The Emergency Services Show is the UK’s leading annual showcase of the blue light sector, featuring over 450 exhibitors, live demonstrations, unique learning opportunities and unrivalled networking.
Time for information technology in healthcare to raise its game
Advances in medical practices and technology continue to improve care and benefit both provider and patient. But has the way patient information is accessed and managed by each provider been left behind? With the standard of information technology available today, shouldn’t healthcare professionals be able to access and update clinical records on the move, instead of, for example, printing out records ahead of a community visit, scribbling down notes during that visit and then inputting them later into an often clunky fixed terminal with no interoperability across providers? That was one of the questions asked by a leading UK care provider when they were searching for a new database which could manage their notes, care plans, bookings and rosters in one flexible system. Fast forward three years of extensive development and they are about to launch an intuitive, efficient and secure web-based system set to revolutionise care management for healthcare professionals.
The Care Database, which launches at the UK Health Show in September, is the first comparable system to offer remote access on any device, enabling greater flexibility and efficient working on the move. The remote capability also enables healthcare professionals, such as GPs, to access patient notes and care plans. The system features customisable care plans, allowing providers to build bespoke plans in line with their own service. The system also matches staff competencies to patient dependencies which in turn generate accurate team rosters to enable the safest care. The extensive list of benefits also includes access for patients or families to request bookings, key HR functions such as sickness, pay and training, and integrated invoicing for external funders, contractors and those with personal budgets. It’s housed in one of the world’s leading data centres which is N3 accredited for interoperability.
And yet, according to the team who developed the system, the project almost never got going. The idea for such a comprehensive care database was the brainchild of Shooting Star Chase, a leading children’s hospice rated Outstanding by the Care Quality Commission. The hospice has 15 years’ experience in managing clinical records and information for a quarter of the children’s market. “We knew our current system needed a significant overhaul to give us the requirements we now needed, and we originally assumed we’d sign up to an existing software provider already providing what we needed,” says Tom Bradley, Business Development & Technical Operations Manager at The Care Database. “We spent a lot of time searching for the right product and it was a little deflating to find there was nothing on the market which came close to the potential we had imagined for a modern care database. I remember a meeting in 2014 where we sat round the table after yet another period of looking at potential options from existing products. We almost reluctantly concluded that if we really believed healthcare providers needed a database with the features we had scoped, we were going to have to do it! I’m glad we took that leap of faith though, as I’m extremely proud of what we’ve achieved – we genuinely believe The Care Database exceeds the functionality and accessibility of any other care system on the market and the feedback we’ve had from other uses so far has confirmed that belief.”

## Given data

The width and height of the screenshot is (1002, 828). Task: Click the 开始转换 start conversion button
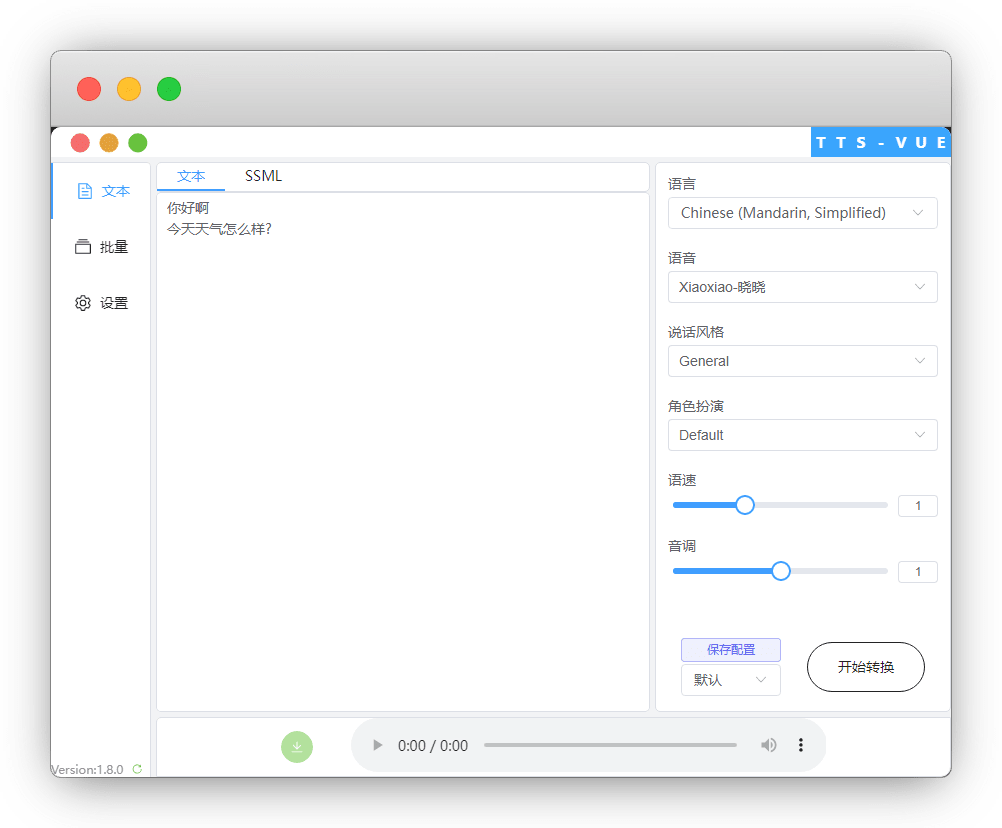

## Problem statement
In the article about The Care Database, at which event is the system set to launch? The lines have no part in this.

## Solution to this exercise
The UK Health Show in September.